In vitro expression of missense variants and in-frame deletions and insertions helps classify these variants identified in patients or in exome/genome databases (e.g., ref. 12). In vitro expression of questionable missense variants can confirm pathogenicity when the enzyme activity is markedly deficient (<10%) and benign variants when the enzyme activity is >50%. Most deleterious variants showed very low or no residual activity;47 nevertheless, there is no consensus as to what the cutoff is for a few variants with activity between 10% and 40% of the wildtype expressed activity.
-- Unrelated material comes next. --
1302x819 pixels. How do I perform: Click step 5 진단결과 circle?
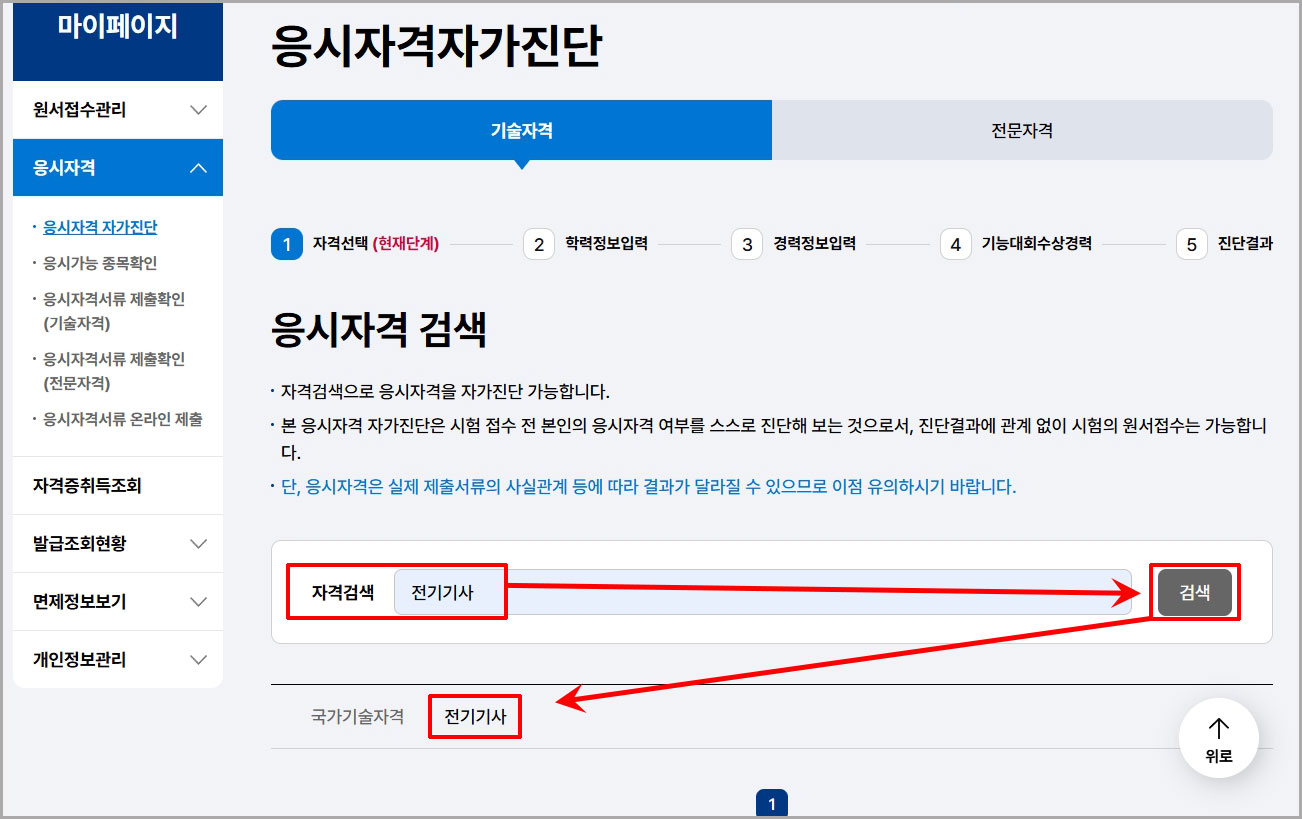pyautogui.click(x=1190, y=243)
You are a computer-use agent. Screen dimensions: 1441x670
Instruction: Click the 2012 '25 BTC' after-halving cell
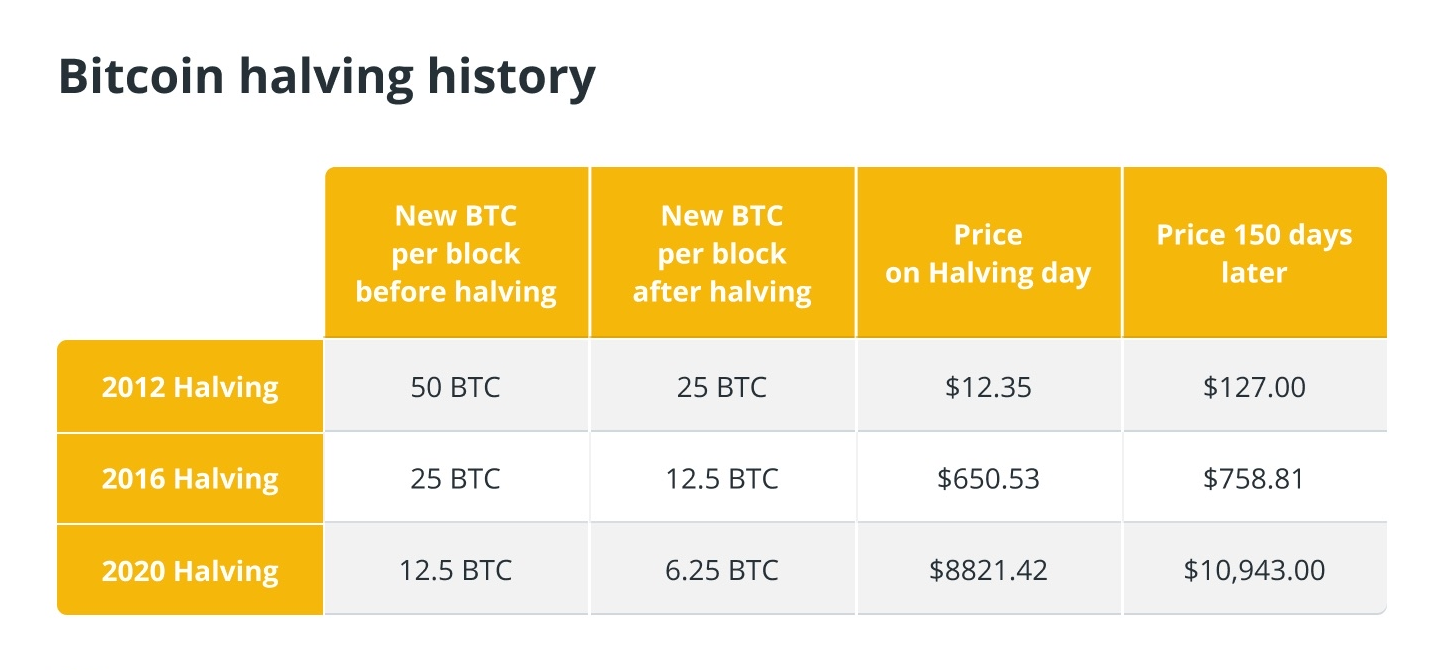722,387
For variants with significant residual activity, it is useful to determine the stability of the expressed enzyme, for example, by heat inactivation analysis.14

RNA analysis

Routine Sanger sequencing should identify >98% of HMBS, CPOX, PPOX, or ALAD variants in AHP patients.29 However, “cryptic” variants do occur rarely, in which the alterations are intronic, creating an alternative splice site, or occur in the promoter region altering expression. mRNA analysis, MLPA, or expression reporter assays (e.g., luciferase reporter assays) can be used to determine the effects of such variants.

In silico analysis

In silico predictive programs can also aid in the determination of pathogenicity for novel genetic variants. Although individual programs use different sets of principles for their prediction, many include sequence conservation and biophysical and biochemical properties of the amino acids as part of their criteria. It should be noted that current prediction accuracy plateaus at approximately 80% (ref. 48) and many programs have low specificity, resulting in overprediction of genetic variants as pathogenic.49 As such these programs cannot be used alone.

CONCLUSIONS

The AHPs are rare disorders of heme biosynthesis. Accurate diagnosis of an acute porphyria presenting with an acute attack, or cutaneous symptoms in HCP or VP, depends on biochemical testing to confirm active porphyria by demonstrating abnormal porphyrin biochemistry consistent with the specific AHP. Genetic testing is now an established part of managing the families of patients with an AHP diagnosis worldwide. However, predictive genetic testing of at-risk family members requires identification of the symptomatic proband’s specific pathogenic variant. As we move into the era of genomic medicine, genetic testing–based diagnostics will become an ever more common practice and will require disease-specific databases to assist in distinguishing pathogenic from benign variants. Thus, the International Porphyria Molecular Diagnostic Collaborative will provide the combined expertise of an international group of experts to facilitate accurate diagnosis for the porphyria community.